City back in surplus by 2017, says Hardaker
Hamilton mayor Julie Hardaker says the city will be back in surplus by 2017 due to her leadership, and is offering more of the same to voters in October.
In a pitch strongly reminiscent of the one that elevated her from employment lawyer to mayor in 2010, Ms Hardaker said financial management, efficient council services, investment in the economy and city lifestyles would be her priorities.
During her weekend campaign launch the incumbent aligned herself with terms such as "new way of doing things" and "looking to the future" while casting her opponents as "old culture", "divisive and negative" and "living in the past".
In a speech that kept well away from any detailed policy, the central business district and the river, streamlining council rules and job losses were themes. Ms Hardaker also took the chance to respond to critics of her efforts to save jobs.
She dismissed the value of talks being planned with AgResearch chief executive Tom Richardson and his DairyNZ counterpart Tim Mackle, and in a dig at mayoral rivals said some councillors were living in the past trying to relitigate a decision to move 180 staff from the city.
"Hamilton is still the powerhouse of the dairy industry with DairyNZ, LIC, the CRIs, the university, national and international suppliers and, of course, the farmers themselves.
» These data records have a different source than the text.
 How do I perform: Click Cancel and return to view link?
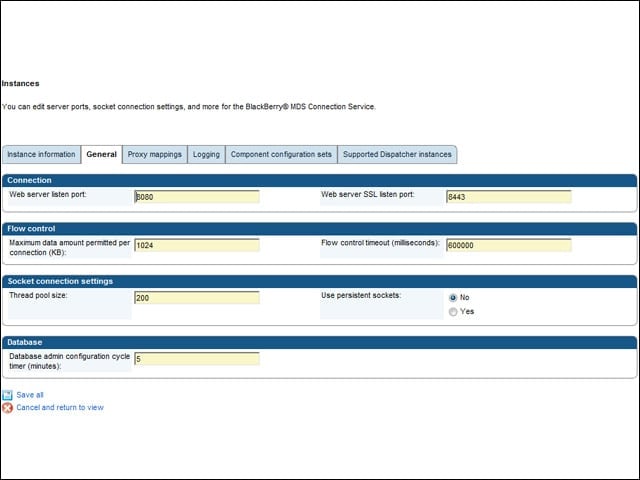coord(60,407)
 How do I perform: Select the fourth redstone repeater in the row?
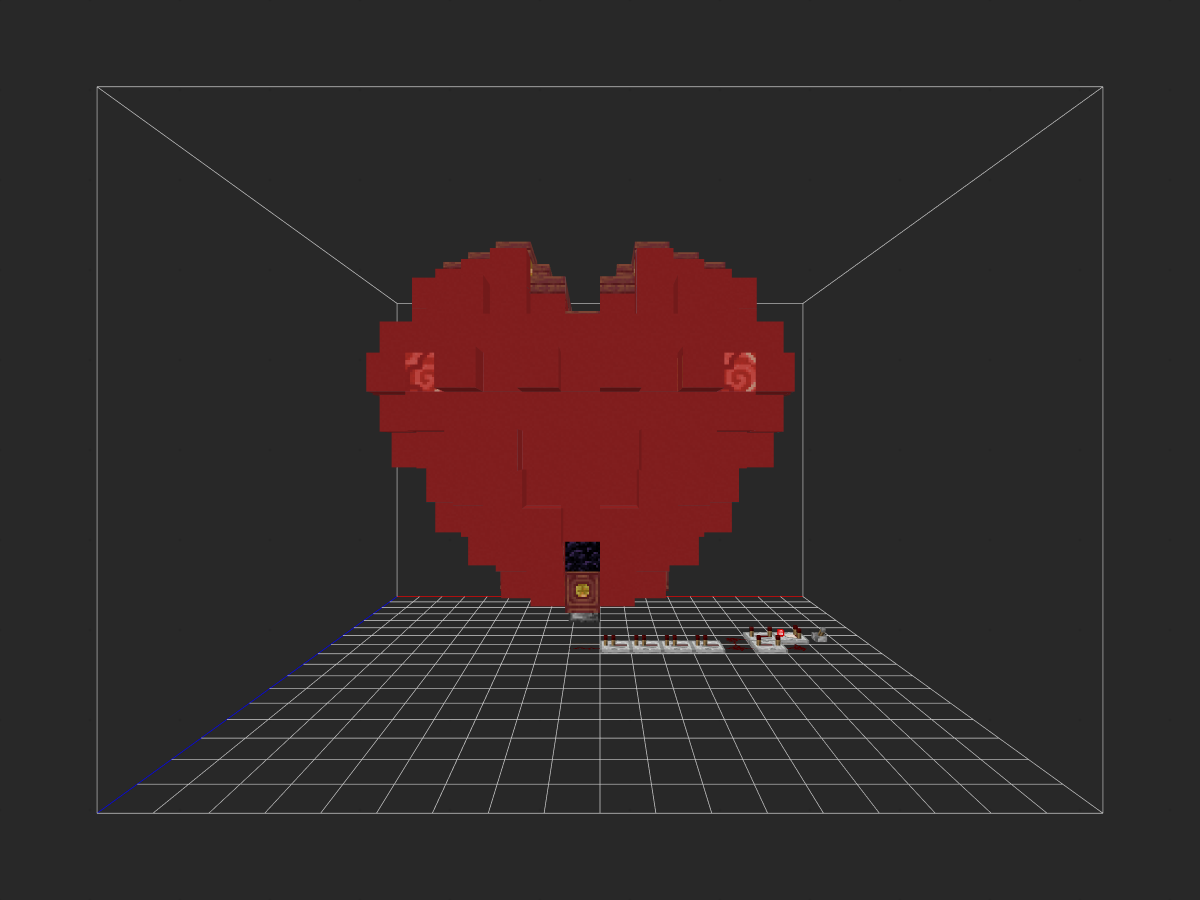709,644
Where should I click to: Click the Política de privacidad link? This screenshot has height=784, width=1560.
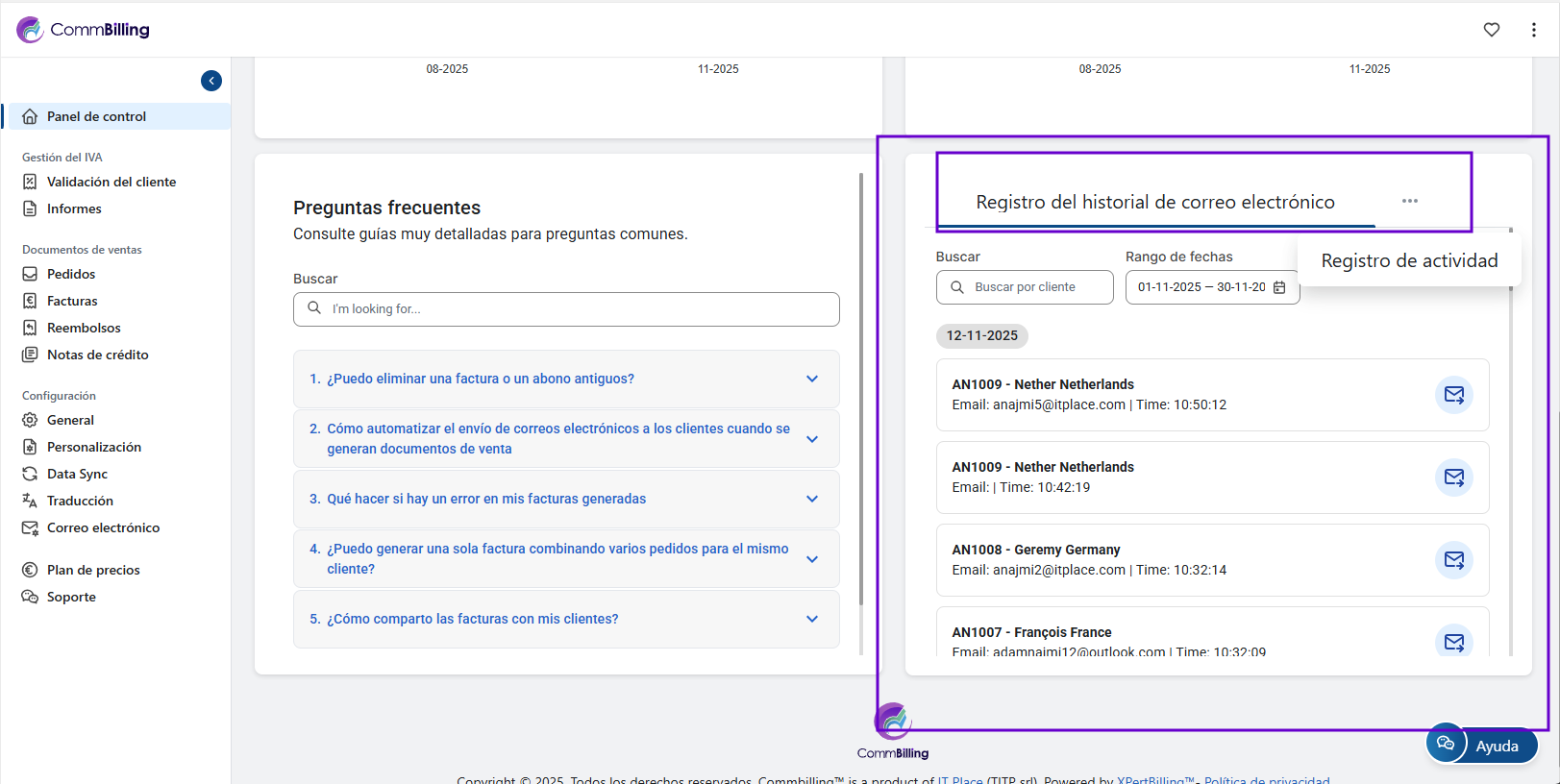1266,779
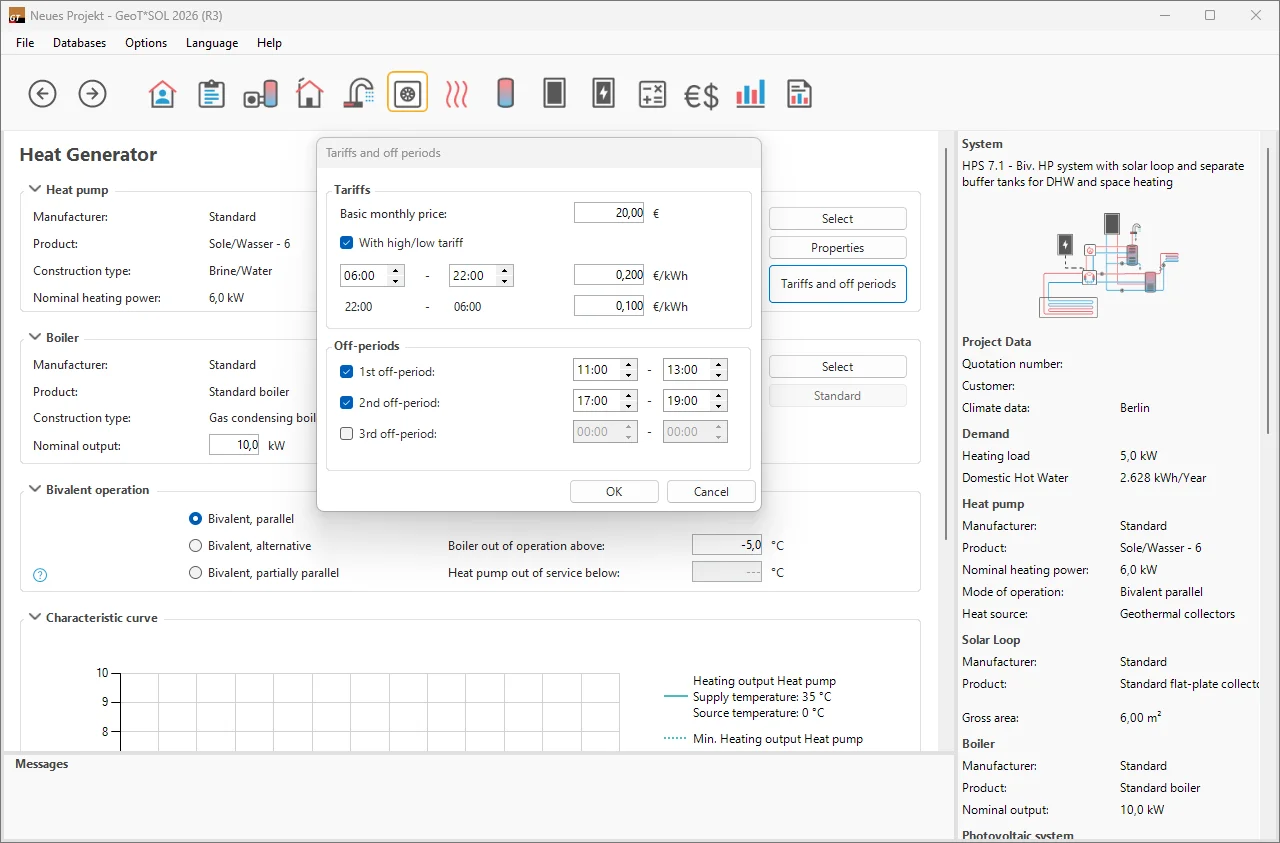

"AgResearch is going to do what is best for AgResearch and nothing we do will change that. But what is best for Hamilton is to seize this as an opportunity to reinvent what we do in this sector and how we do it. I am very excited by the prospect."
- The are eight people vying for Hamilton Mayor this year including incumbent Julie Hardaker, Ian Hanley, Jack Gielen, Dave Macpherson, Tony Dixon, Tim Wikiriwhi, Ewan Wilson and Arshad Chatha.